La Stampa celebra i 150 anni

Esattamente 150 anni fa, il 9 febbraio 1867, La Stampa faceva la sua prima comparsa nelle edicole con una promessa importante ai propri lettori: la garanzia di un’informazione libera, completa e indipendente.

150 anni La Stampa[1]A un secolo e mezzo di distanza il quotidiano può orgogliosamente affermare di aver saputo mantenere quella promessa che gli ha permesso di continuare a crescere nel tempo sino a diventare una delle voci più autorevoli nel panorama mondiale dell’informazione ed un vero e proprio punto di riferimento per i propri lettori.

Per festeggiare questo raro e importante traguardo La Stampa ha ideato una serie di iniziative, sia editoriali che sul territorio.

Le celebrazioni hanno inizio oggi 9 febbraio a Torino e si protrarranno per diversi mesi.

Primo appuntamento alle 10.30 a Palazzo Madama con l’evento di inaugurazione della mostra “La Stampa fotografa un’epoca – scatti che raccontano 150 anni della nostra storia” in programma nella suggestiva cornice della Corte Medievale del Palazzo dal 9 febbraio al 22 maggio 2017.

Dopo il saluto di benvenuto del Presidente Itedi John Elkann e del Direttore del quotidiano Maurizio Molinari, intervengono il Sindaco di Torino Chiara Appendino e il Presidente della Regione Piemonte Sergio Chiamparino.

La mostra, curata dall’Art Director de La Stampa Cynthia Sgarallino, documenta con quasi 500 fotografie la nascita e l’evoluzione del quotidiano. Le immagini, provenienti dall’archivio storico del giornale e divise in 13 sezioni, dal lavoro alla moda, dal terrorismo ai diritti, dal mondo allo sport, permettono al visitatore di rivivere temi sociali, costumi e personaggi che hanno caratterizzato un secolo e mezzo di storia, testimoniando al contempo l’importanza fondamentale che la documentazione iconografica riveste nella vita di un giornale.

Nel corso della mattinata sono previsti altri interventi di spicco. Il Maestro Michelangelo Pistoletto e il Presidente di Poste Italiane Luisa Todini, presentano il francobollo commemorativo che riproduce l’opera di Pistoletto “Il mondo della Stampa”, creata per l’occasione ed in esposizione alla mostra.

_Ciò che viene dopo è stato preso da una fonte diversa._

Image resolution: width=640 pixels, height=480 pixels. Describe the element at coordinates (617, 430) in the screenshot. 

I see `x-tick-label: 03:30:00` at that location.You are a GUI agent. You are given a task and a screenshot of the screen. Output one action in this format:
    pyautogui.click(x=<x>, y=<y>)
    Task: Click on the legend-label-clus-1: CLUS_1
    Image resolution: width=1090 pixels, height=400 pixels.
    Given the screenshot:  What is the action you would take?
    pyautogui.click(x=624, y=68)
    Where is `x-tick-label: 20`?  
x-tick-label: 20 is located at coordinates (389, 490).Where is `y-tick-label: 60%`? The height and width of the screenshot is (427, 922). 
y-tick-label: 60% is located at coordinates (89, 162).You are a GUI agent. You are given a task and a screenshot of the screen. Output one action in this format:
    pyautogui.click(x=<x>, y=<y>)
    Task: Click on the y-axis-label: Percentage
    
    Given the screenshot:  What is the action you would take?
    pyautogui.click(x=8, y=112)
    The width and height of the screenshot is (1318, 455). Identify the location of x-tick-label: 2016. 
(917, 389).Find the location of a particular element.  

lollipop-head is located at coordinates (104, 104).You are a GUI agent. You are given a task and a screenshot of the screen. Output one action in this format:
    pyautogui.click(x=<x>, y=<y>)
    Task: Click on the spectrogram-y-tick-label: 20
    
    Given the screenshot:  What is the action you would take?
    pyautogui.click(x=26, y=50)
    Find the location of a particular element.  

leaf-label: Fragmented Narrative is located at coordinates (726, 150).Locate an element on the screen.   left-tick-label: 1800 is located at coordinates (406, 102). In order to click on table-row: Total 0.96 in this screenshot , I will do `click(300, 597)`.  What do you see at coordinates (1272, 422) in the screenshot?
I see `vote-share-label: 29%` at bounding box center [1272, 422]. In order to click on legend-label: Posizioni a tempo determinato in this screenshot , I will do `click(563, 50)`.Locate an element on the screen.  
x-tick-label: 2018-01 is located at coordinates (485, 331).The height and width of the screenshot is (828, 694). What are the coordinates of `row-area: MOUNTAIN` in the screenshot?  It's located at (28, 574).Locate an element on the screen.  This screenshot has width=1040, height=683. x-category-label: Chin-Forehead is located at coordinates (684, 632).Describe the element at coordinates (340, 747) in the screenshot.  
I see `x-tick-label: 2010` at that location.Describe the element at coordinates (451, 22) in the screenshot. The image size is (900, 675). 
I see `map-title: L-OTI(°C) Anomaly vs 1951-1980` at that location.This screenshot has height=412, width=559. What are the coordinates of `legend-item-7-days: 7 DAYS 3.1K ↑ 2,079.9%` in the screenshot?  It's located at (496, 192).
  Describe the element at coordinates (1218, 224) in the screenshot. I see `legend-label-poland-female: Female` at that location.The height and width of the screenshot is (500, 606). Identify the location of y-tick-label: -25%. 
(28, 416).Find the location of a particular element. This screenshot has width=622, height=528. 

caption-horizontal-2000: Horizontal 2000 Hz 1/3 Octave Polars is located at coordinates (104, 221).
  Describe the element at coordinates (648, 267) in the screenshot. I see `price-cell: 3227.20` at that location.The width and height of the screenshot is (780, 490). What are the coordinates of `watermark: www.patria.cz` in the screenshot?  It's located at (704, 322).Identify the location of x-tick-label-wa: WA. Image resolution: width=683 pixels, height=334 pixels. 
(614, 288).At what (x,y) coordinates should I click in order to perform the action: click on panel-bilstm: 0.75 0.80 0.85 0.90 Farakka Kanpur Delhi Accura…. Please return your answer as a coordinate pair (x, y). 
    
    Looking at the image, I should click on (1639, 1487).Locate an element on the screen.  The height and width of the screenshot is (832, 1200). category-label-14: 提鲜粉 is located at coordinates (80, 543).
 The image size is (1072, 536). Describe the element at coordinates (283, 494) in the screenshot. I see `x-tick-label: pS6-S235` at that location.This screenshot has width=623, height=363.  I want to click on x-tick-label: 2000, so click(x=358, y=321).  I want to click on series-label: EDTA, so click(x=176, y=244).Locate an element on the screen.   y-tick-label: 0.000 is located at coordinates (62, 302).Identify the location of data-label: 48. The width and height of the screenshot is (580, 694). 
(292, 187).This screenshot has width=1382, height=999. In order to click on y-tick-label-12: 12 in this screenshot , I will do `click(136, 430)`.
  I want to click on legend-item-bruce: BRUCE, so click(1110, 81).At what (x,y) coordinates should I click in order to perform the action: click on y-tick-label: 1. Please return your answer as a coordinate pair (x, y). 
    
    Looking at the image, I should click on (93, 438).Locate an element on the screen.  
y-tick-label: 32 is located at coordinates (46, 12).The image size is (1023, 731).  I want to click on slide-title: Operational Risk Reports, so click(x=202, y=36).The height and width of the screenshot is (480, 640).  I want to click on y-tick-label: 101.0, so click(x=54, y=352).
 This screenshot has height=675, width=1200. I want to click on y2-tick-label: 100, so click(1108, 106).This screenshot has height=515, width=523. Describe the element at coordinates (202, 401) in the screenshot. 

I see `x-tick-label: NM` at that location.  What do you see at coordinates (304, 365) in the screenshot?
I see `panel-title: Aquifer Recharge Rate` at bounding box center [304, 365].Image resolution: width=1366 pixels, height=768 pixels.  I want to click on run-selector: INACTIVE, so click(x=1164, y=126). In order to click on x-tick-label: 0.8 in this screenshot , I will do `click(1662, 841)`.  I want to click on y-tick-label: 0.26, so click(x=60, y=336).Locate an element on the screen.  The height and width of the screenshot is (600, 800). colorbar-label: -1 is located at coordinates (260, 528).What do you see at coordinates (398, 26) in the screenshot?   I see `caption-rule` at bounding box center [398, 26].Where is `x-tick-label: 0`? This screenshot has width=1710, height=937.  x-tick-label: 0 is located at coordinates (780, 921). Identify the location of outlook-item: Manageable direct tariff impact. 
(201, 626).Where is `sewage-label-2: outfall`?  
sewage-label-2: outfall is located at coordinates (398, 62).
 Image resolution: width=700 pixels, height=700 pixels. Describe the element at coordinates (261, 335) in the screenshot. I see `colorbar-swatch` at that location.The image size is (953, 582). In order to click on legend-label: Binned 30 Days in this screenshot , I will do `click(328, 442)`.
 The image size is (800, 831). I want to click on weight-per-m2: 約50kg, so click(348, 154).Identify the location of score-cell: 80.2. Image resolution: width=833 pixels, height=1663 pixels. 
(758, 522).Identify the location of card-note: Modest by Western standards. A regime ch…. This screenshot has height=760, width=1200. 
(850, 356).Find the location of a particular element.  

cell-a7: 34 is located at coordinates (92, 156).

Valerio Castronovo, il maggior storico del giornalismo italiano, presenta in anteprima il proprio libro  “La Stampa 150 anni 1867-2017.

Un giornale, la sua epoca, il suo futuro. Articolo dopo articolo un secolo e mezzo di fatti raccontati dal quotidiano” un volume imperdibile per chiunque voglia approfondire la storia de La Stampa.

Le celebrazioni proseguono nel pomeriggio presso l’Auditorium Giovanni Agnelli del Centro Congressi Lingotto alla presenza del Presidente della Repubblica Italiana Sergio Mattarella.

201707 la stampa[2]La cerimonia si apre con l’esecuzione dell’Inno d’Italia eseguito da 80 elementi del Coro del Cottolengo di Torino.

A seguire la proiezione di “La Stampa, 150 anni”, un omaggio in immagini della durata di 15 minuti ideato e diretto dal regista Davide Ferrario, già vincitore di un David di Donatello. Nell’opera, di grande impatto emotivo, la narrazione documentaria di una giornata tipo della redazione si intreccia con la messa in scena di otto brani tratti da articoli di collaboratori storici del giornale: Primo Levi, Norberto Bobbio, Carlo Casalegno, Fruttero & Lucentini, Lietta Tornabuoni, Michail Gorbaciov, Domenico Quirico e Massimo Gramellini. I brani, ambientati in suggestive location torinesi, sono interpretati da Alessandro Preziosi, Giacomo Poretti, Giuseppe Cederna, Teresa Mannino, Lunetta Savino, Fabio Troiano, Marco Paolini e Neri Marcorè.

Dopo il discorso del Presidente Itedi John Elkann, la giornata si conclude con una tavola rotonda. Il Vice Direttore Vicario Luca Ubaldeschi intervista su palco gli ex Direttori de La Stampa Paolo Mieli, Ezio Mauro, Carlo Rossella, Marcello Sorgi, Guido Anselmi, Mario Calabresi, e l’attuale, Maurizio Molinari che discutono della propria esperienza alla guida del quotidiano.

L’ex Direttore Arrigo Levi ha inviato un contributo video.

Per tutta la durata delle manifestazioni grandi installazioni con il simbolo dei 150 anni de La Stampa saranno presenti nelle principali piazze dei capoluoghi del Nord Ovest italiano.